Here is the background. We are using SMC-R to accelerate server-client 
applications by using SMC-R on server side, but not all clients use 
SMC-R. So in these occasions we hope that the clients using SMC-R get 
acceleration while the clients that fallback to TCP will get the 
performance no worse than TCP.
What's more, in short link scenario we may use fallback on purpose for
SMC-R perform badly with its highly cost connection establishing path.
So it is very important that SMC-R perform similarly as TCP on fallback 
occasions since we use SMC-R as a acceleration method and performance 
compromising should not happen when user use TCP client to connect a 
SMC-R server.
In our tests, fallback SMC-R accepting path on server-side contribute to 
the performance gap compared to TCP a lot as mentioned in the patch and 
we are trying to solve this problem.

> 
> Generally, I don't have a good feeling about the two non-listenning 
> sockets, and I can not see why it is necessary to introduce the socket 
> actsock instead of using the clcsock itself.

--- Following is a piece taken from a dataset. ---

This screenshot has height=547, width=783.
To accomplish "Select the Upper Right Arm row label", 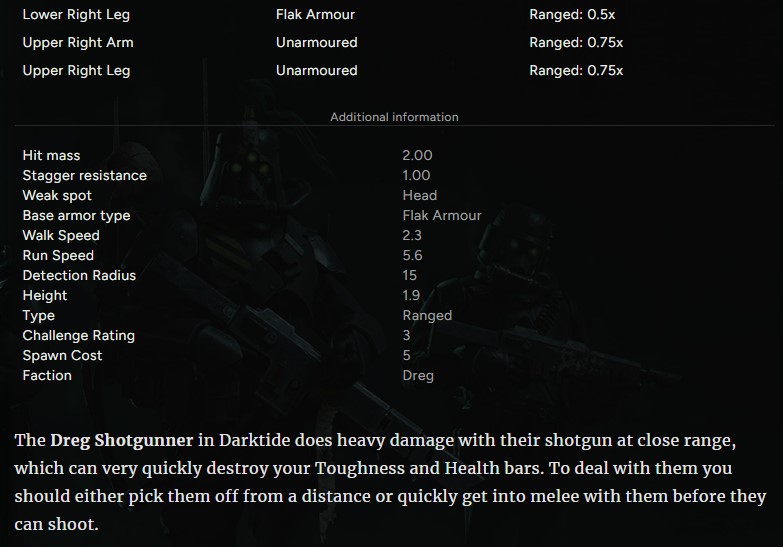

Maybe you can convince me 
> with a good reason.
>
First let me explain why we use two sockets here.
We want the fallback accept path to be similar as TCP so all the 
fallback connection requests should go to the fallback sock(accept 
queue) and go a shorter path (bypass tcp_listen_work) while clcsock 
contains both requests with syn_smc and fallback requests. So we pick 
requests with syn_smc to actsock and fallback requests to fbsock.
I think it is the right strategy that we have two queues for two types 
of incoming requests (which will lead to good performance too).
On the other hand, the implementation of this strategy is worth discussing.
As Paolo said, in this implementation only the shadow socket's receive 
queue is needed. I use this two non-listenning sockets for these 
following reasons.
1. If we implement a custom accept, some of the symbols are not 
accessible since they are not exported(like mem_cgroup_charge_skmem).
2. Here we reuse the accept path of TCP so that the future update of TCP
may not lead to problems caused by the difference between the custom 
accept and future TCP accept.
3. SMC-R is trying to behave like TCP and if we implement custom accept, 
there may be repeated code and looks not cool.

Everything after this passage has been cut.